▶ **Record set**:

━━━━━━━━━━━━━━━━━━━━━━━━━━━━━━

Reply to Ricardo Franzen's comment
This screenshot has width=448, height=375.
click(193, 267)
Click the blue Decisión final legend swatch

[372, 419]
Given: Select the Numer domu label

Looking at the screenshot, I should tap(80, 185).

━━━━━━━━━━━━━━━━━━━━━━━━━━━━━━

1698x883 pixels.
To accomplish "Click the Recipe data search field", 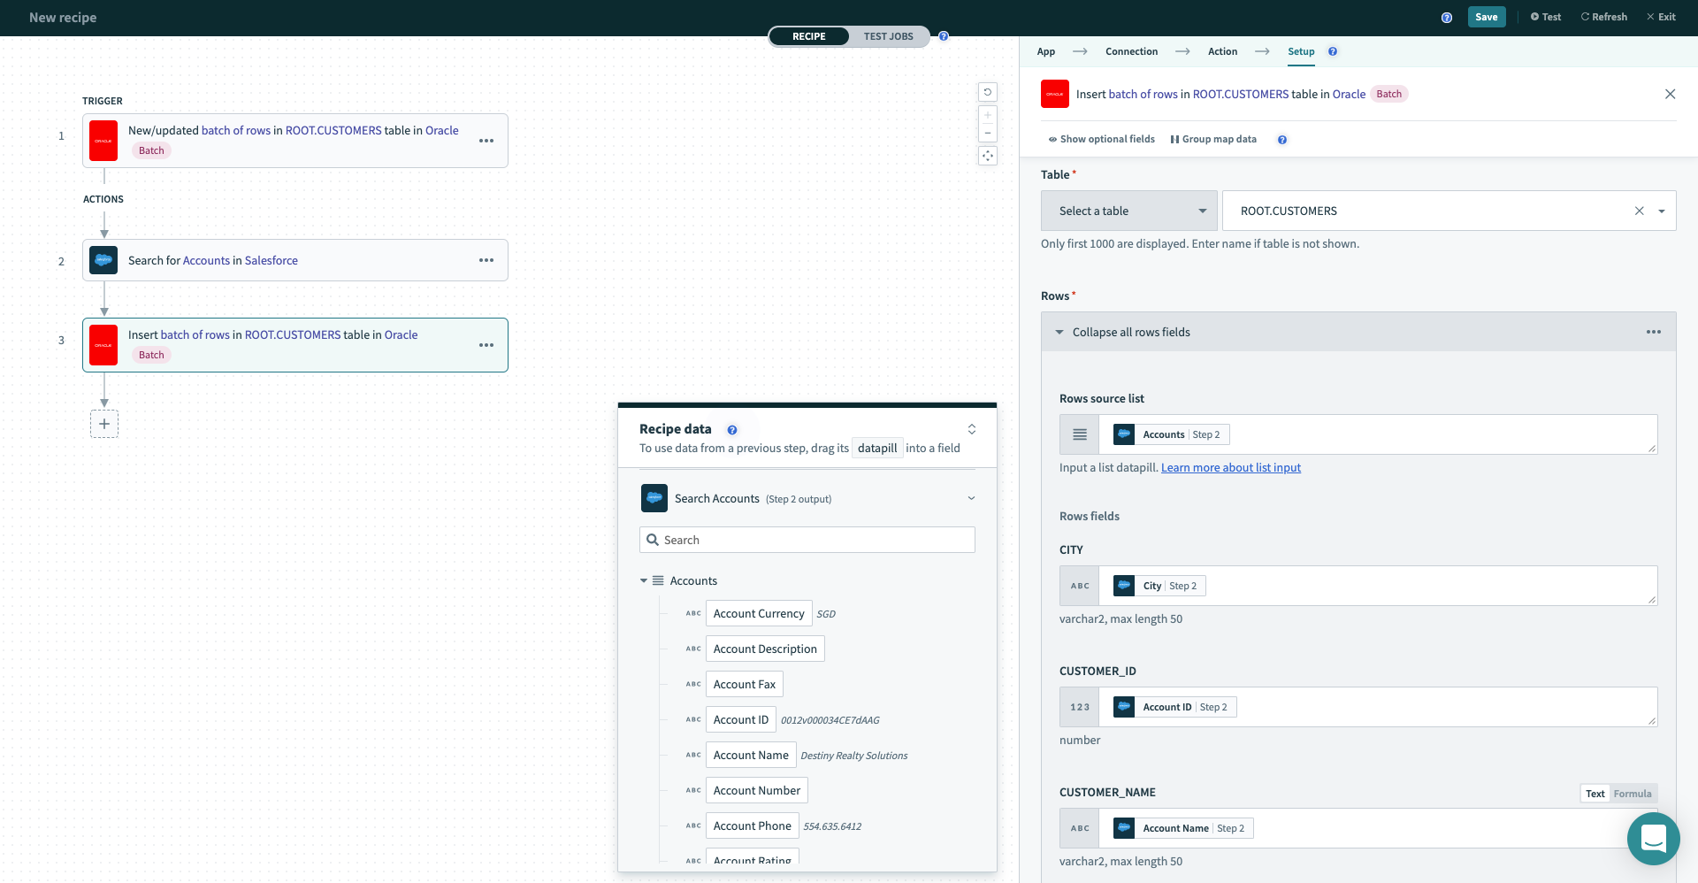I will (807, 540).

━━━━━━━━━━━━━━━━━━━━━━━━━━━━━━

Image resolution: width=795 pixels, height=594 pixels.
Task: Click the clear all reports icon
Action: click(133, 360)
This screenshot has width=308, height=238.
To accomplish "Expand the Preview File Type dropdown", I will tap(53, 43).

━━━━━━━━━━━━━━━━━━━━━━━━━━━━━━

▶ **Your objective**: Copy out the entries verbatim, from the line containing "This screenshot has width=308, height=238." to the line containing "will tap(53, 43).", including both of those lines.

▶ **Finished task**:
This screenshot has width=308, height=238.
To accomplish "Expand the Preview File Type dropdown", I will tap(53, 43).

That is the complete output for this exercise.